Saved data entries
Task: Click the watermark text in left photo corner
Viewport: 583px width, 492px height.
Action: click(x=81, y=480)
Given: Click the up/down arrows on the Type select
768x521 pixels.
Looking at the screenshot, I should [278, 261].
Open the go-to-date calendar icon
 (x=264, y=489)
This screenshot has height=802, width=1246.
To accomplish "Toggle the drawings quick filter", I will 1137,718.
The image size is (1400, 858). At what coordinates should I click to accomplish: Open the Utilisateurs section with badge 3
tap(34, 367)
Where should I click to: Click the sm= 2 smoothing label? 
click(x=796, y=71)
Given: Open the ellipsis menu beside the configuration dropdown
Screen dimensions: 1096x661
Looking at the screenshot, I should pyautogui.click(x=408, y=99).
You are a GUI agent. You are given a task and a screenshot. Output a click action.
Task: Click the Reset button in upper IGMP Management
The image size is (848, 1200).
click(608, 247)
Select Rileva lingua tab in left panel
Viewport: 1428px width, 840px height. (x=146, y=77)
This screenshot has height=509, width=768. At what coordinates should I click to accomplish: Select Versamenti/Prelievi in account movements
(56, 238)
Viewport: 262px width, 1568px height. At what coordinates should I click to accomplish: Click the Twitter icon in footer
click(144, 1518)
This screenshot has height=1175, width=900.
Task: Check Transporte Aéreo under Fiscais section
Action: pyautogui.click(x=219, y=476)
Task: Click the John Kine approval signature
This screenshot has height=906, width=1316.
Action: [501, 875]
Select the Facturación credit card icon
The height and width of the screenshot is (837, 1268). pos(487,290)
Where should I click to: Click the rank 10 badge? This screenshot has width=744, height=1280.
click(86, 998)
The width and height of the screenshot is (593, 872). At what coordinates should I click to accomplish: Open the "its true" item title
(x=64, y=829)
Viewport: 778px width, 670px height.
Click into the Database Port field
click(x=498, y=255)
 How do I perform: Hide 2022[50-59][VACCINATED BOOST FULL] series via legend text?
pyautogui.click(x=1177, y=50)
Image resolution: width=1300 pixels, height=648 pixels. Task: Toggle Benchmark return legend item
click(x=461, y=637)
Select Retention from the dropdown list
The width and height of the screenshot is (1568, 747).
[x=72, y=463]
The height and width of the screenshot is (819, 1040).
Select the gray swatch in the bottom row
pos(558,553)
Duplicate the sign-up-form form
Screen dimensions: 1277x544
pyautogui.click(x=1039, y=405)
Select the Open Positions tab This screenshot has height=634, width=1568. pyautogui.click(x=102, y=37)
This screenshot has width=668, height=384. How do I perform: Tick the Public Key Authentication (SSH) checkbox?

TASK PROMPT -> Exact copies of the lines from the one holding "The width and height of the screenshot is (1568, 747)." to the end of the entries are all that should be written.

THE ANSWER ->
The width and height of the screenshot is (1568, 747).
[x=72, y=463]
The height and width of the screenshot is (819, 1040).
Select the gray swatch in the bottom row
pos(558,553)
Duplicate the sign-up-form form
Screen dimensions: 1277x544
pyautogui.click(x=1039, y=405)
Select the Open Positions tab This screenshot has height=634, width=1568. pyautogui.click(x=102, y=37)
This screenshot has width=668, height=384. How do I perform: Tick the Public Key Authentication (SSH) checkbox?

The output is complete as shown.